Do you have any particular mentors who played a role in your own career?
During six weeks of my internal medicine rotation in medical school, I had the privilege of learning from a master clinician, the chief of service on the Miami VA wards: my father. It was probably one of the most important and steep learning curves that I ever experienced. I don’t think I really appreciated the effect it would have on my long-term approach to teaching, clinical care and mentoring.
What qualities do you think a good mentor should have?
You have to be generous with information, opportunities and resources and also rigorously push mentees to produce quality work. And I like the humility of it: Being open to learning from mentees, rather than always looking for opportunities to advance our own work.
What is your favorite memory of being a mentor?
About 20 years ago, one of our pediatrics faculty approached me and said she wanted me to mentor her in her research. I looked at her perplexed and said, “But I am a general internist, I don’t know anything about little people.” I wasn’t even a parent yet. But that relationship ended up working well and it opened a door for me: as long as you understand the scientific methods, you can help or guide people even if they are not in your field. It’s fine if you only work with people who do what you do, but you limit yourself.
Zena Werb poses with her lab staff after receiving the Lifetime Achievement in Mentoring Award. Photo by Susan Merrell
Zena Werb arrived at UCSF as an assistant professor in 1976. She runs a research lab that studies how cells communicate and interact with one another, and what role those processes play in normal and diseased cells.
What drew you to mentoring?
I think I was always a mentor. In high school in rural southern Ontario, I tried to convince friends to think about going to college to have more opportunities than maybe their families had been offered, as they were mostly refugees from Europe after World War II.
As an undergraduate and graduate student, many of my fellow female students felt a lot of prejudice against women in science. I tried to get them to not worry about how people saw them but worry about how they saw themselves. And I kept doing that, especially once I became a faculty member. I feel that what we have to do is give people—men, women, minorities, it doesn’t matter—the opportunities to do the best they can for themselves.
As a mentor, is there any general advice you would like to pass on?
Bad things are going to happen throughout anyone’s career, but you can’t let yourself be derailed. Don’t spend all your time focusing on negative issues, such as being discriminated against, not being promoted, etc. What you have to do is remember those times, but move on. Many of those things that seemed negative can turn out to have sent you in a direction that was the best thing that could have happened.

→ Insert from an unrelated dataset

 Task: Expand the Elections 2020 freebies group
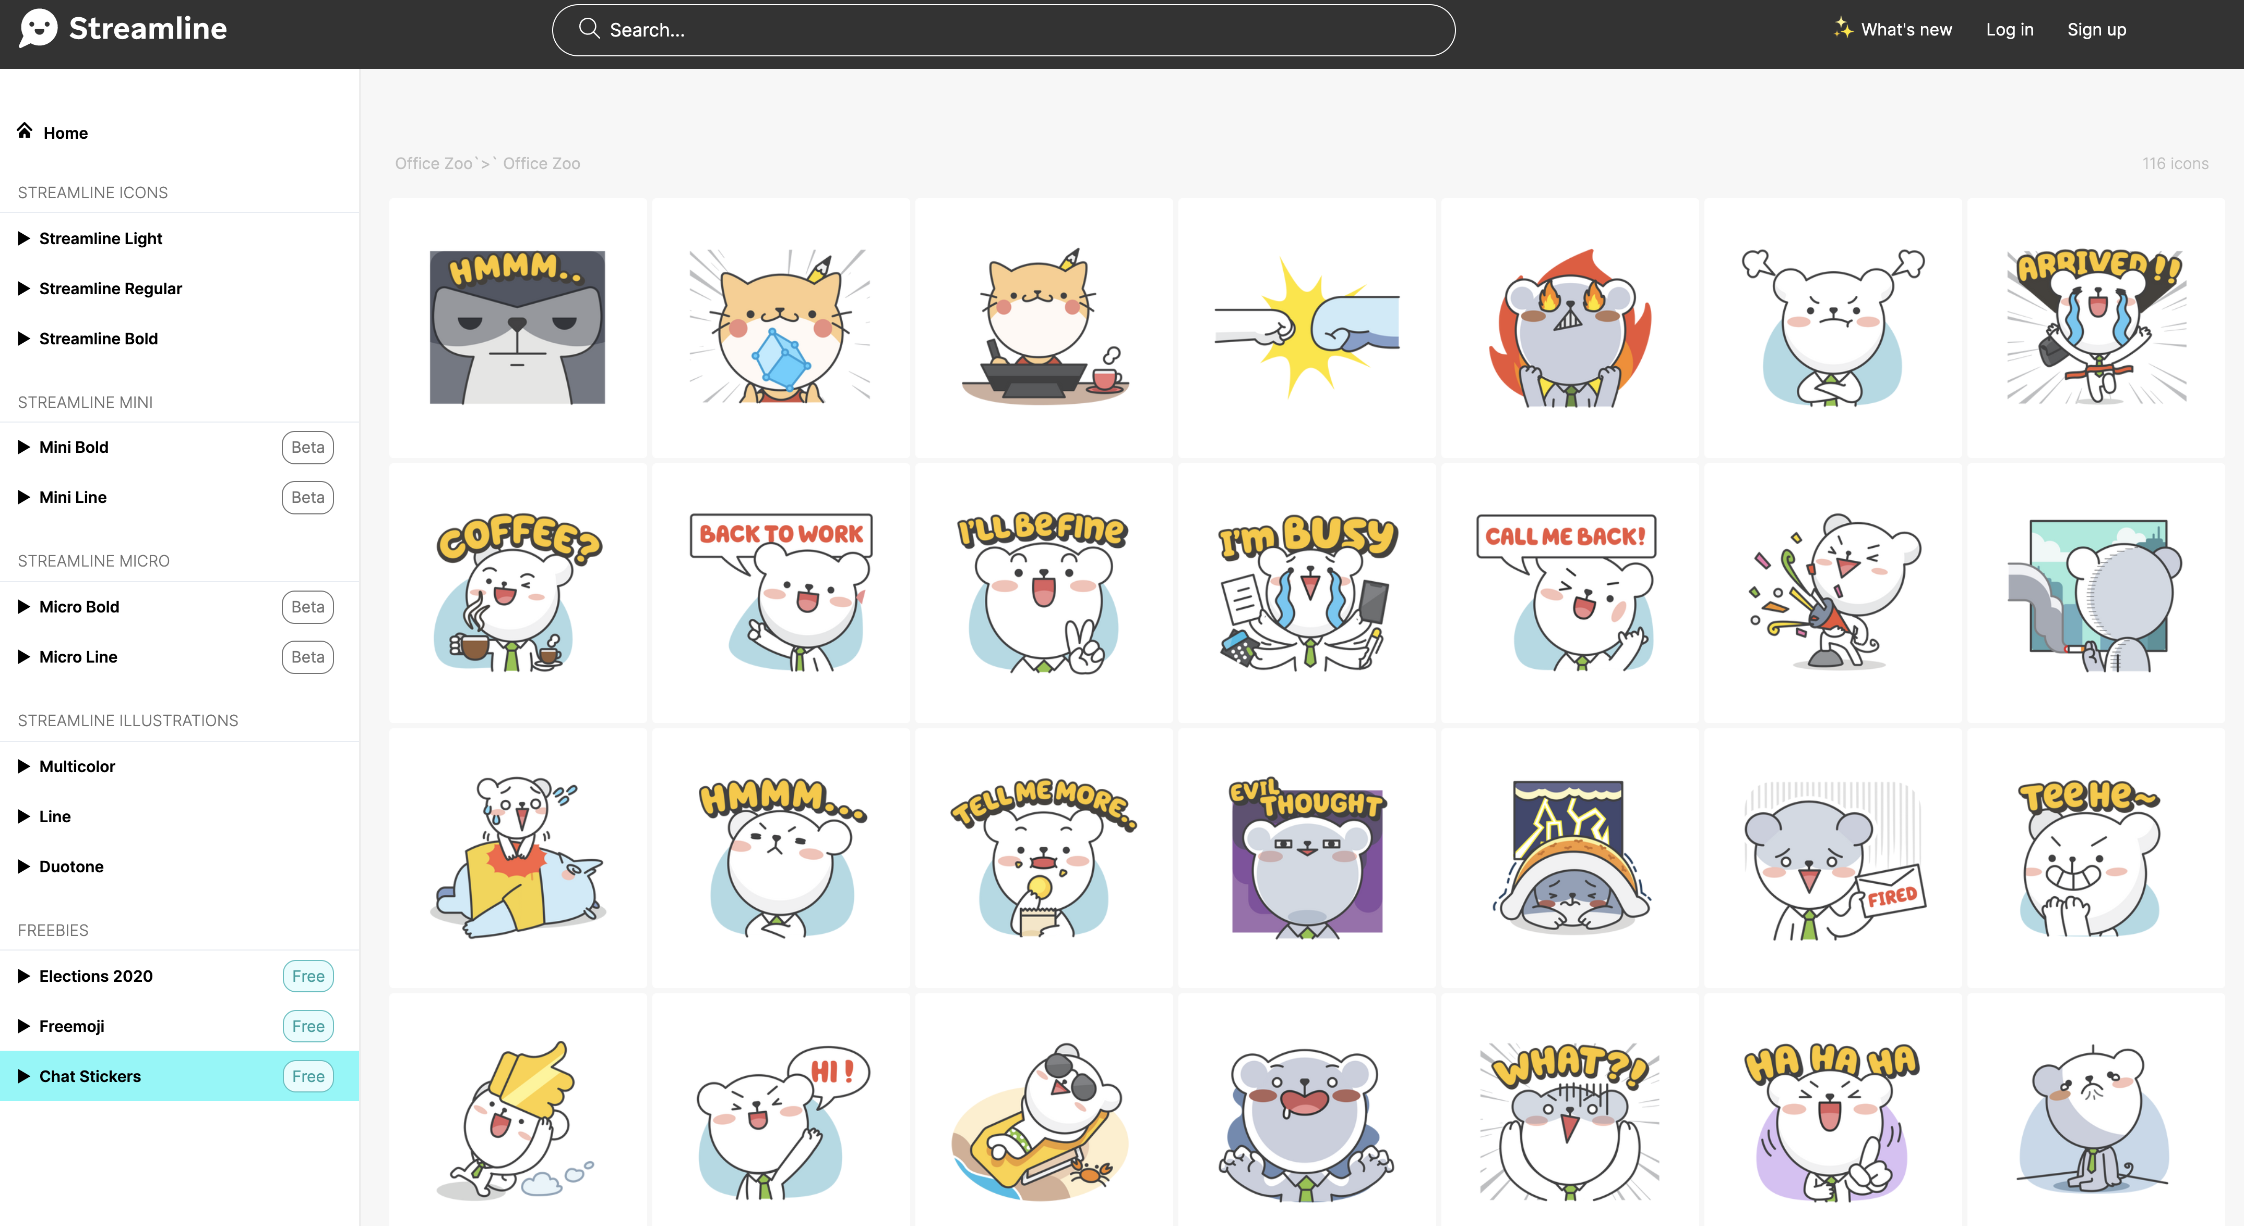click(x=24, y=976)
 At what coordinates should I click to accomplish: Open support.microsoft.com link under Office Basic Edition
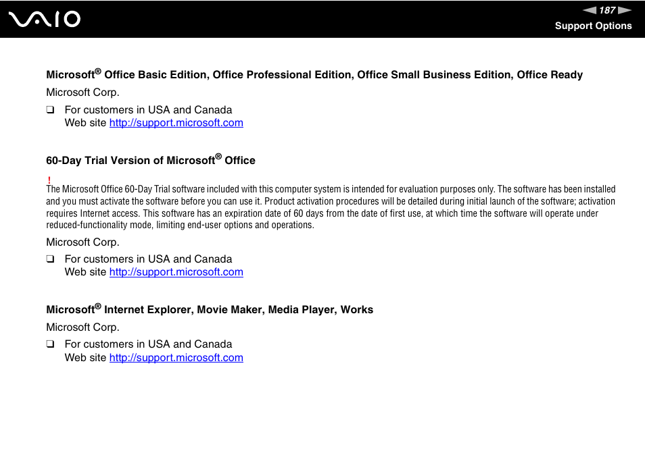click(x=176, y=123)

In your years of mentoring, is there a particular experience that was unexpected?
A surprise to me was after I received this award, several people congratulated me and thanked me for being their mentor. But I never would have put them on a list of people I had mentored! I interacted with them, telling them what I thought they should know without considering it “mentoring,” just because it felt like the right thing to do.